**Enunciado da tarefa:** Copie, sem nenhuma alteração, o trecho do texto sobre Sade que começa nas palavras "Libertinos são pessoas" e vai até "pediria para ser.", inclusive.

**Página:**
★ ★ ★ ★ ★
Sade é tido como um dos escritores mais aterrorizantes da história devido a histórias que contêm, de forma abusiva estupros, incestos, orgias, violações físicas, sodomia, pederastia entre outras práticas que, na época, eram consideradas criminosas.

Libertinagem

Porém, além de todo esse enredo que ronda seu nome, podemos dizer que a voluptuosidade de Sade se dá entre as frases que constituem seus romances — são elas as próprias cenas dos crimes: cada personagem — cada palavra — copula com todos as outras, submetendo-se a inúmeras regras que não mais nos pertencem e que existem justamente para poder excluir as regras do sentido e da linearidade, tornando-se um carrossel discursivo, fazendo a razão cair do cavalo e o texto ser a mola que propulsiona um movimento perpétuo e circular. É por isso que, nos romances de Sade, os mais variados tipos de incestos são feitos: quando o que está em jogo é o discurso, não se tem limites quanto ao gênero.

Libertinos são pessoas que, sobretudo, se desviam de um caminho imposto, faltando ao cumprimento de algum dever. Ou seja, libertino é exatamente o que Sade não é — não da forma que se imagina um libertino –, dado que não falta ao seu compromisso de escrever ininterruptamente seus crimes — e portanto de violar o que sua constituição o pediria para ser.

Interdito

Talvez a vida, a sociedade, as pessoas, a matéria cotidiana nunca aceitaria por completo a fantasia proposta por Sade: não só por qualquer lei moral, mas porque algo iria se esgotar — ao passo que aquilo que Sade quer só aumentaria — não se pode, por exemplo, matar duas vezes a mesma pessoa — ou ainda, não há como transar infinitamente sem atingir o gozo — o corpo não permitiria coisas assim. Ao contrário disso, os libertinos de Sade estão constantemente em atividade — na realidade, não daria para ir mais, não poderia se avançar no absurdo — iria sempre sobrar muita coisa — a impossibilidade do que achamos ser realidade só confere ao próprio discurso infinitas possibilidades de fala, fazendo com que somente a linguagem permita a construção de Sade — somente ela é infinita na mesma proporção que a constituição que este ser pede para poder se construir.
★ ★ ★ ★ ★
**Indicações em documentos e capturas de tela:**
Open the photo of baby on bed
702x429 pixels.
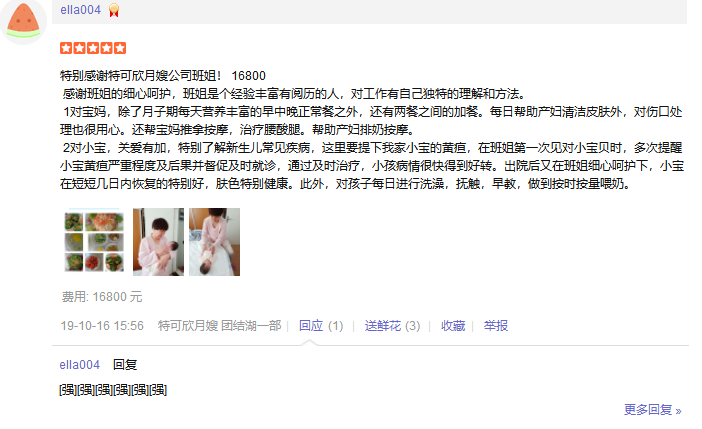214,242
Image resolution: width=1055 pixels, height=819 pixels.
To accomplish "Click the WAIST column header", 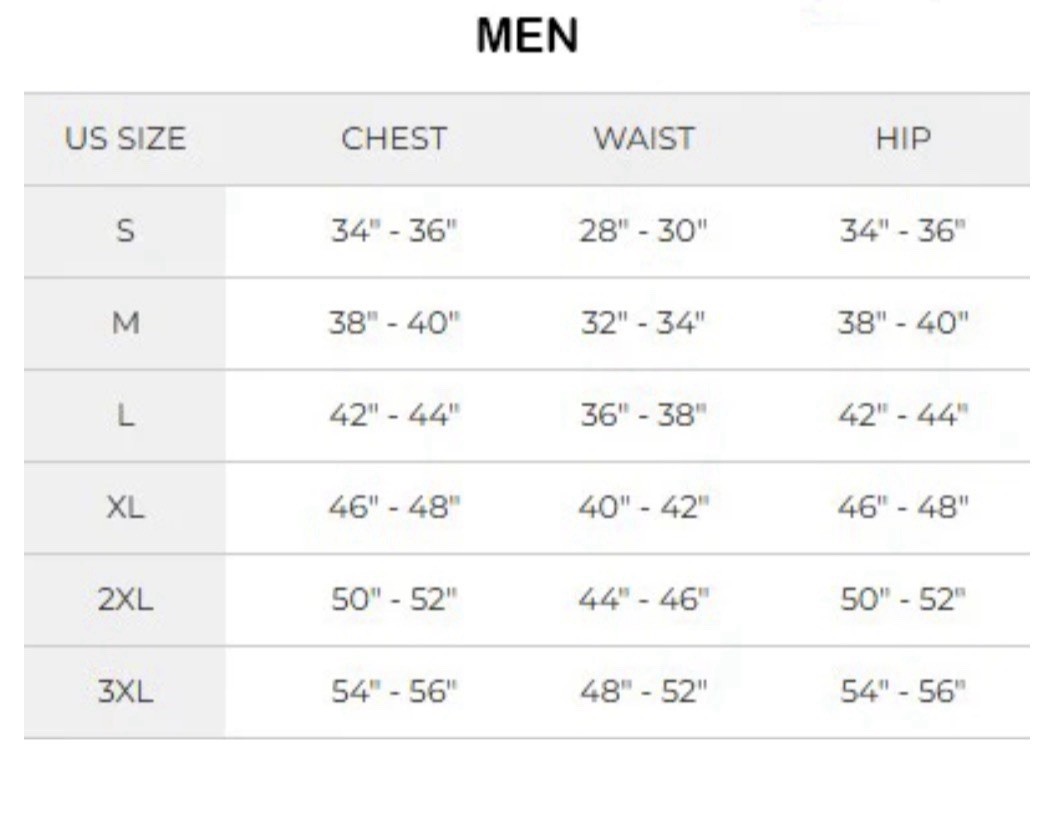I will click(643, 139).
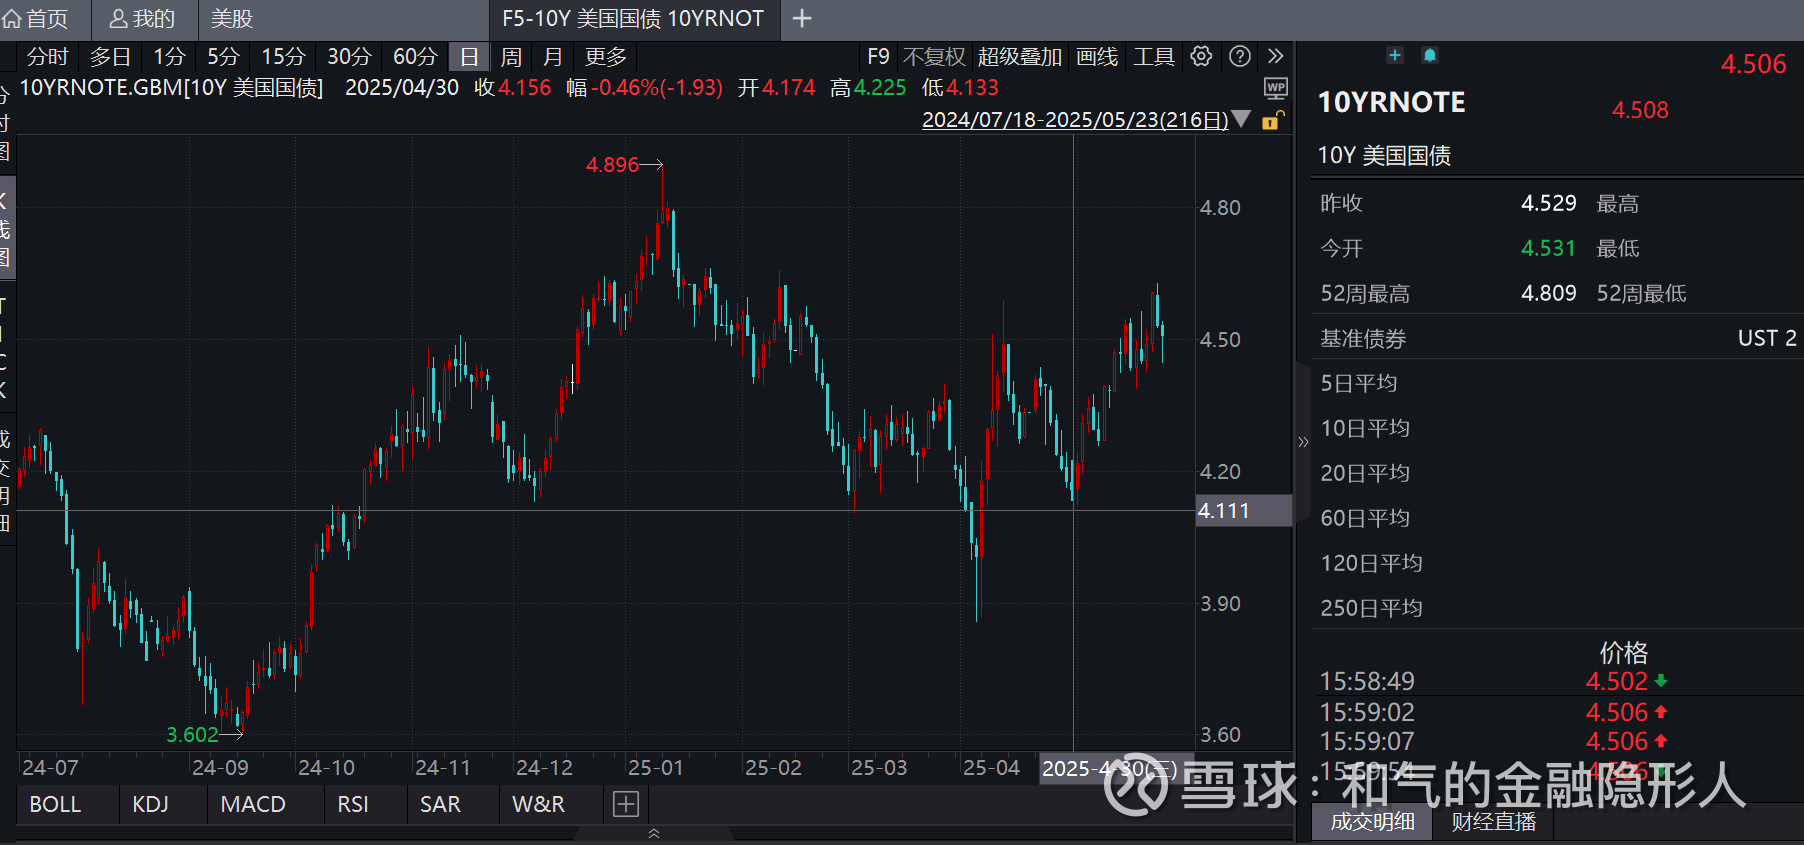Click the alert bell icon
The width and height of the screenshot is (1804, 845).
tap(1430, 55)
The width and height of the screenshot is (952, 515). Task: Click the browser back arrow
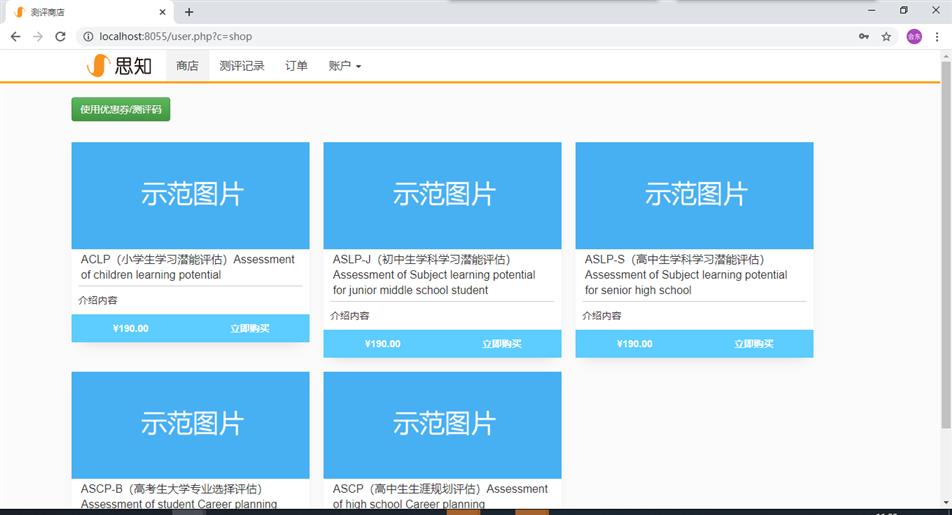tap(15, 36)
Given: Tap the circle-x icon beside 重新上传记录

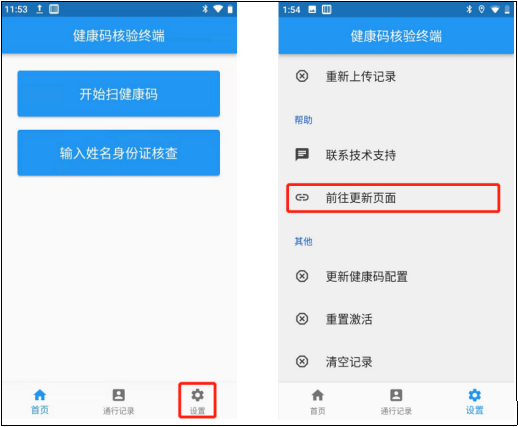Looking at the screenshot, I should pyautogui.click(x=302, y=76).
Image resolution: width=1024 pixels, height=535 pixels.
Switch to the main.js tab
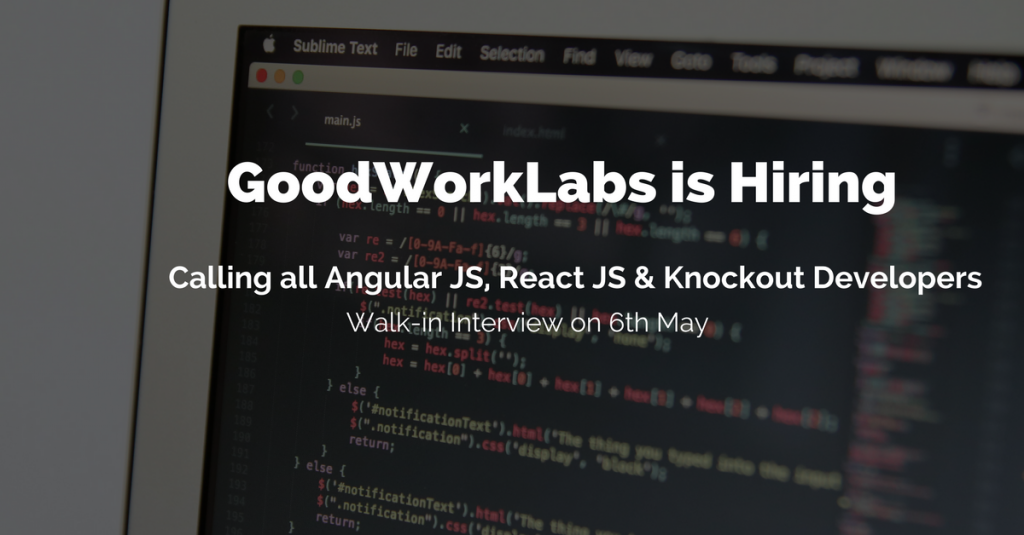(x=342, y=121)
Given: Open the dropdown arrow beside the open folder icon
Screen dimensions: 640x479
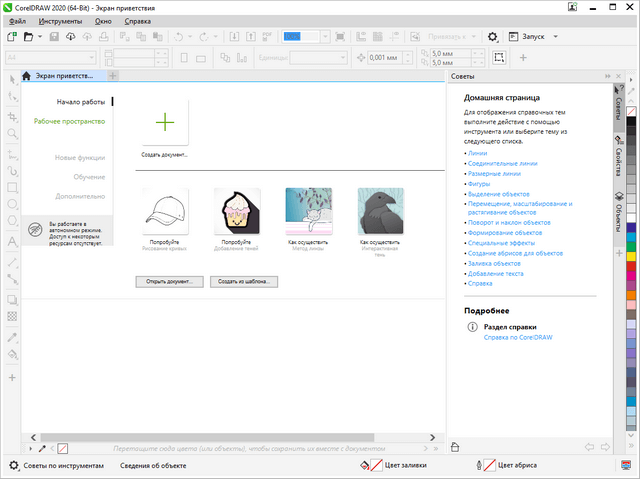Looking at the screenshot, I should click(41, 37).
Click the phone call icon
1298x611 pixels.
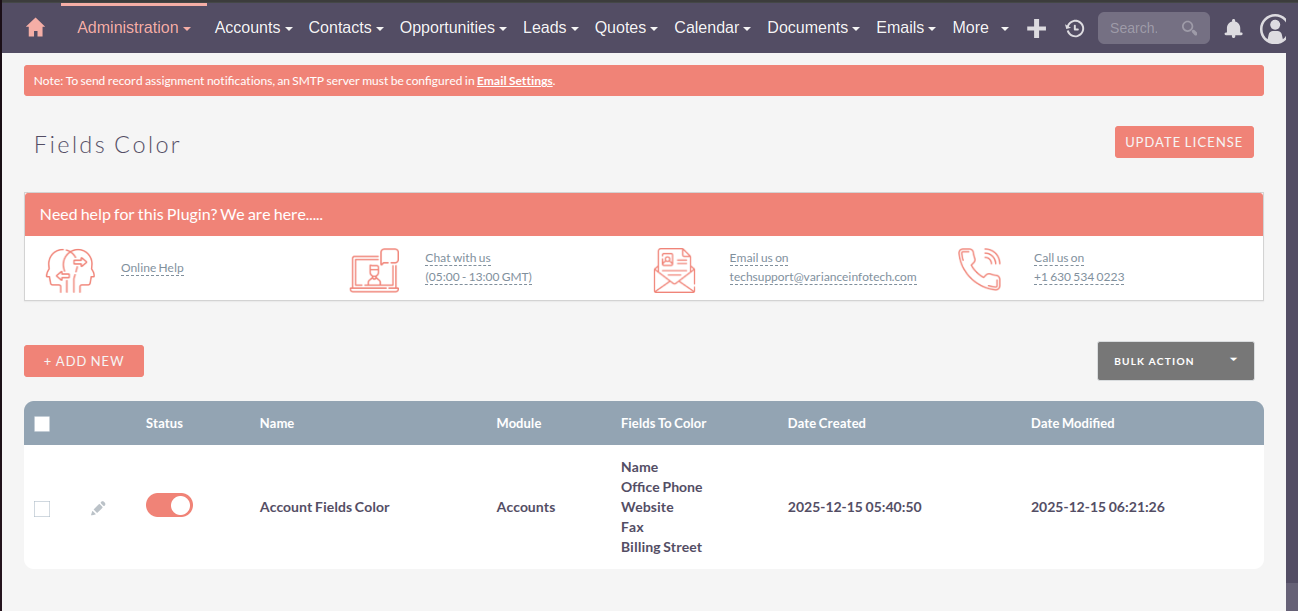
★ ★ ★ ★ ★
**Tarefa concluída:**
Libertinos são pessoas que, sobretudo, se desviam de um caminho imposto, faltando ao cumprimento de algum dever. Ou seja, libertino é exatamente o que Sade não é — não da forma que se imagina um libertino –, dado que não falta ao seu compromisso de escrever ininterruptamente seus crimes — e portanto de violar o que sua constituição o pediria para ser.